(Stored dataset items)
===============

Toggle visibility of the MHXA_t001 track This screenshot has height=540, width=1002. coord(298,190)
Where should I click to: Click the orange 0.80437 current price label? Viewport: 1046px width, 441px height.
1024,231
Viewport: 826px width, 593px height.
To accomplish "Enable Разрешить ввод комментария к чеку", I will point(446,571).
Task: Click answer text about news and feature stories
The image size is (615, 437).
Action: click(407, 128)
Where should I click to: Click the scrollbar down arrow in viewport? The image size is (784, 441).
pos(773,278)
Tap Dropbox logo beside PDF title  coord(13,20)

===============

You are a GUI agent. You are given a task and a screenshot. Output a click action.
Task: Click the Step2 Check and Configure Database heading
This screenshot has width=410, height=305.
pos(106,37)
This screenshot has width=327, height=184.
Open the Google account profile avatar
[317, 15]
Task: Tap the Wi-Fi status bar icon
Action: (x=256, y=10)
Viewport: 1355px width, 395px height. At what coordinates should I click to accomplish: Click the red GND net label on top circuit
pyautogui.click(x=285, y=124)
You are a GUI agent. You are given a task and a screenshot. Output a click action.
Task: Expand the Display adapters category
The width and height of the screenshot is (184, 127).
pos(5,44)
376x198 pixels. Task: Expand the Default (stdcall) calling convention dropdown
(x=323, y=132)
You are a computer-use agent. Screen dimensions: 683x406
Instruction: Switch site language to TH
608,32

===============

# Exercise objective
Out of the data above, transcribe exactly and only the lines starting with the line that has "The image size is (615, 437)." and going on through the line that has "Tap Dropbox logo", both included.

# Written solution
The image size is (615, 437).
Action: click(407, 128)
Where should I click to: Click the scrollbar down arrow in viewport? The image size is (784, 441).
pos(773,278)
Tap Dropbox logo beside PDF title  coord(13,20)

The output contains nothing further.